Cutting the piece in half, using my shop-made fly cutter:


Squaring up the halves:


Drawing the joint lap area:

I just set my divider to scribe the largest circle around the existing holes and since the holes were at the same distance from the edge, things worked out nicely


I then drew 45-degree lines from the tangent of the circle out to the opposite side of the piece, and similar lines inward to leave me a square straight section:


Cutting on the bandsaw, I roughed out four blanks:


Most of the time, I have my tiny Rusnok mill set up with a rotary table on which I've mounted a fixture plate. (I'll have to do a piece on that sometime."

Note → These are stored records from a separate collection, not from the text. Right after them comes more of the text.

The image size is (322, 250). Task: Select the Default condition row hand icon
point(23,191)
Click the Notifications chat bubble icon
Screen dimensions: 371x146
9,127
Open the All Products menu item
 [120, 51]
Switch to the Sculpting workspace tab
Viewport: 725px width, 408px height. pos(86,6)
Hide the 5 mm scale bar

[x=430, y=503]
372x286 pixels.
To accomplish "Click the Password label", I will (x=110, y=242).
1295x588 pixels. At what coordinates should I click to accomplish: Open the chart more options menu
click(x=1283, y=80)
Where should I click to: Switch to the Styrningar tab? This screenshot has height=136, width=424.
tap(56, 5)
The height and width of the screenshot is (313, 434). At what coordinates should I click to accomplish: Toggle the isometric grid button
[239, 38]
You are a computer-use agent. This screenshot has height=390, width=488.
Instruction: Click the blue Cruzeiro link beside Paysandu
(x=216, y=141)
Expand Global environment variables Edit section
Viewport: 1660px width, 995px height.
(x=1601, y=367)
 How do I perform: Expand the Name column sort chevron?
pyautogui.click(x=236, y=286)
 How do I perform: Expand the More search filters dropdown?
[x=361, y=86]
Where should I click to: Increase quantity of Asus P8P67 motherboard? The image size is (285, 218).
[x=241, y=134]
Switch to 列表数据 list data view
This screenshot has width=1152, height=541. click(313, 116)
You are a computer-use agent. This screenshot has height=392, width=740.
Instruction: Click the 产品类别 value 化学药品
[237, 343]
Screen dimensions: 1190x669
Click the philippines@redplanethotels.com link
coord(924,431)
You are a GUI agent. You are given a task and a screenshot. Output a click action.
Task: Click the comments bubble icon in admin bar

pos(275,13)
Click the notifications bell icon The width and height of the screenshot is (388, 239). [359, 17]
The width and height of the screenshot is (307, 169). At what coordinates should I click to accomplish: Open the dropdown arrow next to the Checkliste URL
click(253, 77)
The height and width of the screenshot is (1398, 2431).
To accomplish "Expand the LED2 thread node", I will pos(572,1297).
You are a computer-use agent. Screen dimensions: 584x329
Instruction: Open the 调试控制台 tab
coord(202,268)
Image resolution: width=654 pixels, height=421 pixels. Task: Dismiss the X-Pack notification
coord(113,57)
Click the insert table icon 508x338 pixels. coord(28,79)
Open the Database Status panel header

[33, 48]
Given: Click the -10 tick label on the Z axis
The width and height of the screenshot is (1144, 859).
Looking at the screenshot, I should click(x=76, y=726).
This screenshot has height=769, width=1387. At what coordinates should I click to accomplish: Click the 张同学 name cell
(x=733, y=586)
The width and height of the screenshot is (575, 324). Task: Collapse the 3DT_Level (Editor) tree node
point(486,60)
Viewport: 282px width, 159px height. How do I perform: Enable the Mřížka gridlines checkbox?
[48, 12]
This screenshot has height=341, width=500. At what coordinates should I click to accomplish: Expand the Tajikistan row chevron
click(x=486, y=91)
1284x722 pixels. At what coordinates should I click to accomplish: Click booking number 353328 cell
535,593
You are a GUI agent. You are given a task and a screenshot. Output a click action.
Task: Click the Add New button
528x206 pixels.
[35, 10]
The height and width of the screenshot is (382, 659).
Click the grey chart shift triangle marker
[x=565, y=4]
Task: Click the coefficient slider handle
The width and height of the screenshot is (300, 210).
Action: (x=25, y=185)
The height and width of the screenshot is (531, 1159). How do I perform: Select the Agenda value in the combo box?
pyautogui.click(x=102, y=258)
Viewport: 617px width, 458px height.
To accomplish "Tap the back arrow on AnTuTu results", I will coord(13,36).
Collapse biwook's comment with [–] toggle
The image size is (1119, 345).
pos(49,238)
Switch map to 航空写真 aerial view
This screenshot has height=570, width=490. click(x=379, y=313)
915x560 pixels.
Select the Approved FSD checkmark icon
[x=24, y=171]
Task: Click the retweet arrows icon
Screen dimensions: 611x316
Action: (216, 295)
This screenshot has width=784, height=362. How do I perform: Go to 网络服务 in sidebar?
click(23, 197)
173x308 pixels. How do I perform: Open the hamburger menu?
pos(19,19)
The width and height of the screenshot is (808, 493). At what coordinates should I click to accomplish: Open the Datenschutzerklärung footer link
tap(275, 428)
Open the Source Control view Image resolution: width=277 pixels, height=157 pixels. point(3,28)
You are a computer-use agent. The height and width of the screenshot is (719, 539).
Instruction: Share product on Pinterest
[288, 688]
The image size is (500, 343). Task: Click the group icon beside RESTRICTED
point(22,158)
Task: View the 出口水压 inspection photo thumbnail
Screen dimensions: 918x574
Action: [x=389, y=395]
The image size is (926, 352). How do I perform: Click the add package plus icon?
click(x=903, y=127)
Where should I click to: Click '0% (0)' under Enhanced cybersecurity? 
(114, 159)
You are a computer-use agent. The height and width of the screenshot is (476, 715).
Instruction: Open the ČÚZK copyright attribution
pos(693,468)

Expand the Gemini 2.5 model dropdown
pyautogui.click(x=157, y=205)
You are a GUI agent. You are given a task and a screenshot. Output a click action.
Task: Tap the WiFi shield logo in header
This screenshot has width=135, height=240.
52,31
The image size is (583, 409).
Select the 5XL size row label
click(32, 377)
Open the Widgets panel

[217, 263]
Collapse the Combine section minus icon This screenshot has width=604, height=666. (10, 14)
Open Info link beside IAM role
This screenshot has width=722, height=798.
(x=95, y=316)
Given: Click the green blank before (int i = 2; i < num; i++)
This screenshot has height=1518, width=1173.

The best feature of my fixture plate is that it has a nice 3/8" hole in the center with a 1/4-20 tapped hole in its center. I can easily make little spuds to plug into that hole so I can locate parts easily.

First, I turn the spud to fit the hole in my joint, and then turn the other end to 3/8" to fit the fixture plate. Here I'm just trial-fitting my turned piece:


Now all I had to do was plug the piece onto the spud, clamp down, and I was ready to radius - no measurement needed:


Just by eyeball, I cut the outer radius of each piece. Notice I have the joint piece clamped onto a 3/16" thick piece of sacrificial aluminum to avoid hitting the fixture plate:

The 1/4-20 bolt holds the part down at the center, so I needed only one other clamp at the end of the piece:



Back on the big mill, I finished off the section of the joint that would lap over the other half:



At this point, my pieces became two right-handed and two left-handed ones. I milled the ends to be a tight fit into the thick walled aluminum tubes that would be the arms of my light bracket:


After a few tries, I got a really tight fit:

Before driving the arms onto the joints, I tapped one section of each joint, and drilled the other for bolt clearance. One part I didn't photograph was making some thin HDPE friction washers to place between the joint pieces and under the big headed bolt that was to hold them together. Friction would be adjustable with that bolt, and a jam nut bearing on the threaded section of the joint.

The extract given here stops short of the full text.